A run of records
===

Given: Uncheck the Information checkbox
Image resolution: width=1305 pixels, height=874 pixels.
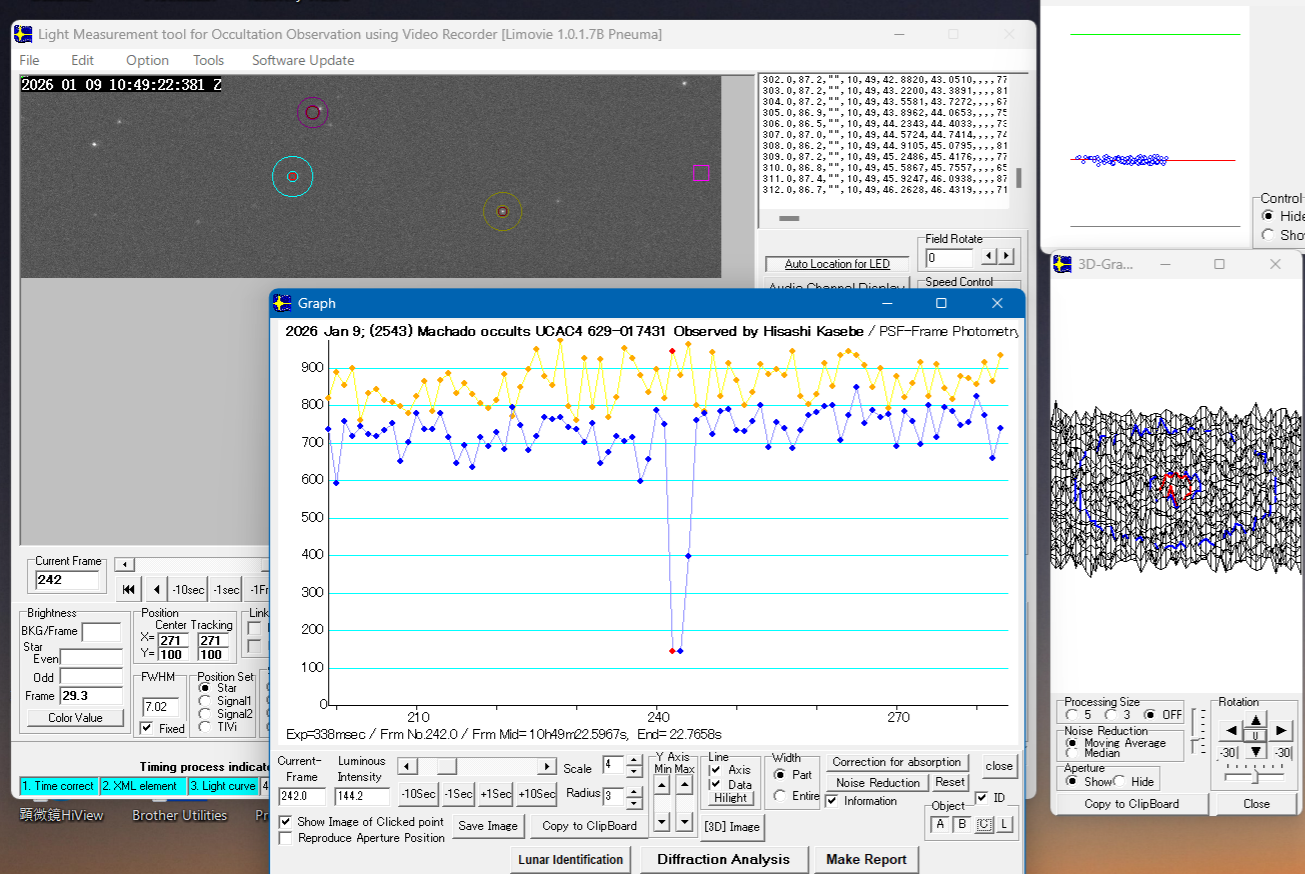Looking at the screenshot, I should pos(833,801).
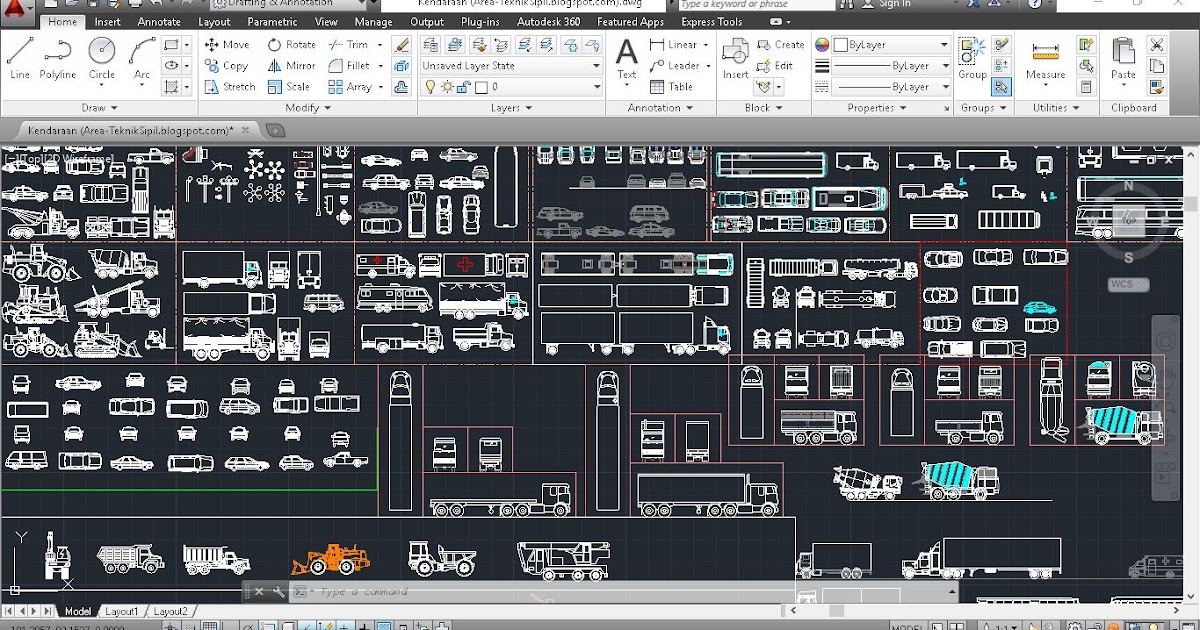This screenshot has height=630, width=1200.
Task: Open the Express Tools tab
Action: (710, 20)
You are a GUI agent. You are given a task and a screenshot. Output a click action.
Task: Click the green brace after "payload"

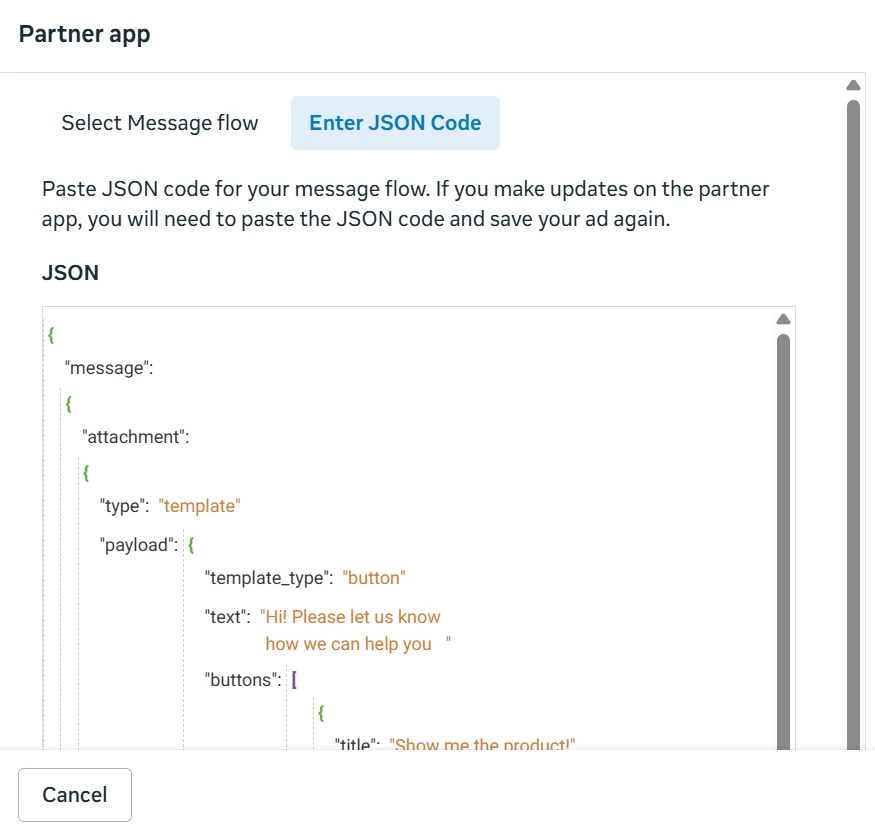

===

▶ [SHORT TASK]
Rewrite the listing above with "checkbox" renamed to "toggle" and everything else kept the same. Leave the pictures out of your version.

▶ [RESPONSE]
Given: Uncheck the Information toggle
Image resolution: width=1305 pixels, height=874 pixels.
Looking at the screenshot, I should pos(833,801).
This screenshot has height=630, width=1200.
Task: Open the Express Tools tab
Action: (710, 20)
You are a GUI agent. You are given a task and a screenshot. Output a click action.
Task: Click the green brace after "payload"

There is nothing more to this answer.